Torrence, que era de la «casa», que…

Le desabrochó el chaleco tan febrilmente, bajo su calma aparente, que le arrancó dos botones. Y entonces vio algo que hizo que su tez adquiriera un color plomizo.

En la camisa, a la altura del
centro del corazón
, descubrió un puntito oscuro.

¡Ni siquiera del tamaño de un garbanzo! Había brotado una sola gota de sangre que había cuajado en un coágulo del grosor de una cabeza de alfiler.

Y Maigret, con los ojos nublados, hizo muecas debido a la indignación que era incapaz de expresar.

¡Era repugnante y al mismo tiempo el colmo de la habilidad en materia criminal! ¡No había que buscar más! Conocía el procedimiento por haberlo estudiado unos meses antes en una revista de criminología alemana.

En primer lugar, una servilleta con cloroformo que, en veinte o treinta segundos, reduce a la víctima a la impotencia. Después, una larga aguja que el asesino, sin prisas, hunde entre dos costillas, buscando el corazón, robando la vida, sin ruido ni mancha.

Exactamente el mismo crimen que, seis meses antes, había sido cometido en Hamburgo.

Una bala puede errar su objetivo o herir.

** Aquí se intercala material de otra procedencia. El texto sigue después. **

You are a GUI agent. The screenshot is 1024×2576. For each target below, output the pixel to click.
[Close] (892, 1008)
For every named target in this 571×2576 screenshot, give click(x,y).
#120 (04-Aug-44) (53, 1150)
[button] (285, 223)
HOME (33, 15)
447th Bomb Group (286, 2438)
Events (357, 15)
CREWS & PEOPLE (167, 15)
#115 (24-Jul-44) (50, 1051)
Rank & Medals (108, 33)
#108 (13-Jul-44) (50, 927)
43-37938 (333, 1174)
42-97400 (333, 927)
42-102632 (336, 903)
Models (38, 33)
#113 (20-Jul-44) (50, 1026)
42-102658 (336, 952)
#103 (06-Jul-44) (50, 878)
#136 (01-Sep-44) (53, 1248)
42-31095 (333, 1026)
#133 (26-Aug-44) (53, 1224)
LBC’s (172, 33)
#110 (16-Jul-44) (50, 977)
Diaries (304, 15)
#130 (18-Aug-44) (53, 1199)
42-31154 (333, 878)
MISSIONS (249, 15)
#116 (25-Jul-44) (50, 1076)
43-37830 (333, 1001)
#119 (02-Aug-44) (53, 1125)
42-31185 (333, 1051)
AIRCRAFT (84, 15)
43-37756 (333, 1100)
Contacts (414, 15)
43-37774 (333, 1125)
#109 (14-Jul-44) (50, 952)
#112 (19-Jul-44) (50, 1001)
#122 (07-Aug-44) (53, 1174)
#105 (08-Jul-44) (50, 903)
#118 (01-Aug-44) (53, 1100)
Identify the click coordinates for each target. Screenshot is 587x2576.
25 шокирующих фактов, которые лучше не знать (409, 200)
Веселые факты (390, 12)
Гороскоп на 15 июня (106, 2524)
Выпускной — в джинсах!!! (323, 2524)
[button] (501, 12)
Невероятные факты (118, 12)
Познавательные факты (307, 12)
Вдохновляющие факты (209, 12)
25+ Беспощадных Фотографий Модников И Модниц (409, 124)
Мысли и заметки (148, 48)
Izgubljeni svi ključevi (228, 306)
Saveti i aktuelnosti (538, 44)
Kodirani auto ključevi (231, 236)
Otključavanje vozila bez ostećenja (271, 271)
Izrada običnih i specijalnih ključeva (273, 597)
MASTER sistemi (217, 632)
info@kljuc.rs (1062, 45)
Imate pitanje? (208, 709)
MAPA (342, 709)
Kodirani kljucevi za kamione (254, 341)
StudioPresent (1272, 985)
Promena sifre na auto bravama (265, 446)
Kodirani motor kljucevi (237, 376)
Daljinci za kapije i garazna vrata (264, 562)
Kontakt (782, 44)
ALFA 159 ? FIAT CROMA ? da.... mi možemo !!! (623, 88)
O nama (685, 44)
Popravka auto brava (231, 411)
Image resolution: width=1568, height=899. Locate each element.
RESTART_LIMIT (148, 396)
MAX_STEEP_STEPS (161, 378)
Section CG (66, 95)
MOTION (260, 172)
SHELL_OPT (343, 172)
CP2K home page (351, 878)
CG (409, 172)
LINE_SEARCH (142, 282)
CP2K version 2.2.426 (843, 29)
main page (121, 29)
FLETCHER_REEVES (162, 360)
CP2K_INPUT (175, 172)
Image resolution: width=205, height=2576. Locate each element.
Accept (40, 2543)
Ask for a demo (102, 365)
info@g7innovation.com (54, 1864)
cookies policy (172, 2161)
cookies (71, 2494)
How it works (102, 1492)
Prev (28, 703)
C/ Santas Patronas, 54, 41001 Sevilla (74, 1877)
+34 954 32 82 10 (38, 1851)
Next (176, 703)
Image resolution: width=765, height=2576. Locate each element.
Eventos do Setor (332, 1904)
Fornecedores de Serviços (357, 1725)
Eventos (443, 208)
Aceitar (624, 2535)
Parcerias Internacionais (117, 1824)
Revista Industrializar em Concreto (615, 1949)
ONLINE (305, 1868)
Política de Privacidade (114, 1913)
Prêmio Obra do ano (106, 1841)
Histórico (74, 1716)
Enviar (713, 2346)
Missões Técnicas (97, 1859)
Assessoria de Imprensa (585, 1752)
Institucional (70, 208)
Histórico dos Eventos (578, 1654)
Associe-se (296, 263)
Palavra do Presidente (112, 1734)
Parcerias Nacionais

Ahí estaba Maigret para probarlo. Hace ruido, mancha.

La aguja, que se introduce en el corazón de un hombre inerte, mata científicamente, sin error posible.

El comisario recordó un detalle. Esa misma noche, cuando el director había anunciado la salida de los Mortimer, él devoraba una pata de pollo sentado sobre el radiador e, invadido por un arrebato de bienestar, había estado a punto de elegir para él la guardia en el hotel y de mandar a Torrence al teatro.

Esa idea lo alteró. Miró a su colega con malestar, presa de una molestia general, sin que alcanzara a precisar si era fruto de su herida, de la emoción o de las emanaciones de cloroformo.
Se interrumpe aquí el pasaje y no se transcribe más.